At first I thought I'd come across one of those old-time hoochie coochie shows, like the one my boyhood buddy Ralph and I sneaked into at the carnival back when we were teenagers. Five minutes later Ralph had reached puberty and I was growing a mustache.
But that wasn't the case with the cavorting TV ladies. What I'd stumbled onto was an infomercial about weight-loss through dancing.
The pitchman said dancing and prancing is a "quick, easy and fun way" for ladies to shed excess pounds and tone their bodies. Boogie the lard off.
The pitch: it has to be done with the aid of a Special Workout Video. If Bertha in Toledo will order the video and do what the lithesome lasses on TV are doing, Bertha will eventually look exactly like them.

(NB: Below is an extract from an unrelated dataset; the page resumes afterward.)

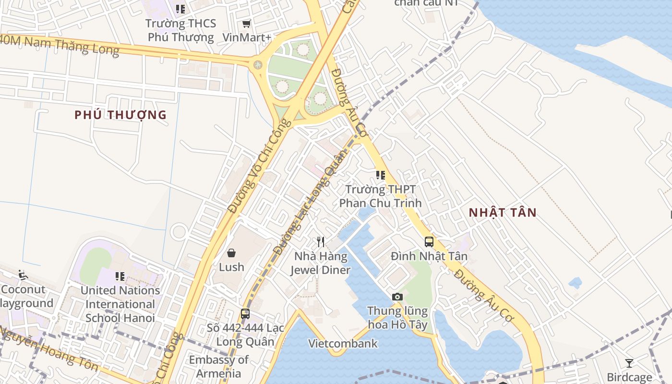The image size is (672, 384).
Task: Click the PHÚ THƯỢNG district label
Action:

For starters, they don't make leotards big enough to fit Bertha. And secondly, even if they did, Bertha could wiggle and jiggle until her knees buckle and she's still not going to look like those fitness models on TV.

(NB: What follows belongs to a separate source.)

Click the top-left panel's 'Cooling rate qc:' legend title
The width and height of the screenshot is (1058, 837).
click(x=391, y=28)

Some of us (me and Bertha, for example) simply aren't genetically programmed to look sculpted and toned. We can exercise and stay in reasonable shape -- enough that we can go to the beach and not be inadvertently harpooned by a near-sighted Eskimo walrus hunter -- but we're never going to look like those svelte TV models.
Guys are just as gullible as gals when it comes to fitness infomercials. My favorite is the one that shows men how to work out and get "washboard abs."
Back when I was younger (shortly after sneaking into the carnival hoochie coochie show, as I recall) I decided I wanted me some of those washboard abs like Charles Atlas advertised in the back of Archie comic books.
I couldn't afford to send off for the Charles Atlas Workout Plan, so I started doing sit-ups. I'd do a few dozen when I got up in the morning and a few dozen before I went to bed at night. I'd work in a few dozen more throughout the course of the day, whenever I got a chance.
After several weeks of sit-ups, I didn't have a single washboard ab. All I had was a sore stomach, still flabby.
It finally dawned on me that I could do sit-ups until the cows came home and I wasn't going to look like Charles Atlas.
It also dawned on me: who wants to look like a washboard anyway?
That was an early-life lesson -- don't get suckered in by every commercial you see. Just because you do the same exercises as the TV models do, doesn't mean you'll look like the TV models.
My old Lab Buddy, likewise, can eat the same type of dog food that those sleek TV dogs eat in the commercials, but Buddy will still be a scruffy old mutt. He'll never be a fancy Hollywood dog, just as Bertha in Toledo will never be a 97-pound aerobics instructor, no matter how much she shakes her bootie to Sumba music.
The only sure-fire, instant weight-loss program I've ever known was employed by my Aunt Ethel, who discovered a way to quickly get rid of several pounds of unsightly, unwanted fat -- she left Uncle Mort.